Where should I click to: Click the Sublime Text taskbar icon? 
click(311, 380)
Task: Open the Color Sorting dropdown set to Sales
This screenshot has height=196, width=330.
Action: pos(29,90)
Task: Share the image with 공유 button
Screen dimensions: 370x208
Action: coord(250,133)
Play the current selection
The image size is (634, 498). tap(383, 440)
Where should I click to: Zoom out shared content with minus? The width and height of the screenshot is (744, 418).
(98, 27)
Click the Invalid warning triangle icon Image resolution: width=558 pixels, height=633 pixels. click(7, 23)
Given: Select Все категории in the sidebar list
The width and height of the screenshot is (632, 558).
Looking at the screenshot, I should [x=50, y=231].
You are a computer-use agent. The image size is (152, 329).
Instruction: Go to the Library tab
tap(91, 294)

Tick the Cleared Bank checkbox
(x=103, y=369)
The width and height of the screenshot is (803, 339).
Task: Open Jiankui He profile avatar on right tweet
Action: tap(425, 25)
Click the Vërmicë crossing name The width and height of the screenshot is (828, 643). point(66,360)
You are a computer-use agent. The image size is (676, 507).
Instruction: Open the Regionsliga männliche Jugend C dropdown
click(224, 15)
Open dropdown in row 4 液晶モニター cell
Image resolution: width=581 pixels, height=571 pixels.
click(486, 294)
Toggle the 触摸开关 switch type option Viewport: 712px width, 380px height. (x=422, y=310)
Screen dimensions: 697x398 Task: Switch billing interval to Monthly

--- Exercise details ---
Nothing in the records may be altered; restate them word for word.

--- Response for this exercise ---
Where should I click to: Click the Sublime Text taskbar icon? 
click(311, 380)
Task: Open the Color Sorting dropdown set to Sales
This screenshot has height=196, width=330.
Action: pos(29,90)
Task: Share the image with 공유 button
Screen dimensions: 370x208
Action: coord(250,133)
Play the current selection
The image size is (634, 498). tap(383, 440)
Where should I click to: Zoom out shared content with minus? The width and height of the screenshot is (744, 418).
(98, 27)
Click the Invalid warning triangle icon Image resolution: width=558 pixels, height=633 pixels. click(7, 23)
Given: Select Все категории in the sidebar list
The width and height of the screenshot is (632, 558).
Looking at the screenshot, I should [x=50, y=231].
You are a computer-use agent. The image size is (152, 329).
Instruction: Go to the Library tab
tap(91, 294)

Tick the Cleared Bank checkbox
(x=103, y=369)
The width and height of the screenshot is (803, 339).
Task: Open Jiankui He profile avatar on right tweet
Action: tap(425, 25)
Click the Vërmicë crossing name The width and height of the screenshot is (828, 643). point(66,360)
You are a computer-use agent. The image size is (676, 507).
Instruction: Open the Regionsliga männliche Jugend C dropdown
click(224, 15)
Open dropdown in row 4 液晶モニター cell
Image resolution: width=581 pixels, height=571 pixels.
click(486, 294)
Toggle the 触摸开关 switch type option Viewport: 712px width, 380px height. (x=422, y=310)
Screen dimensions: 697x398 Task: Switch billing interval to Monthly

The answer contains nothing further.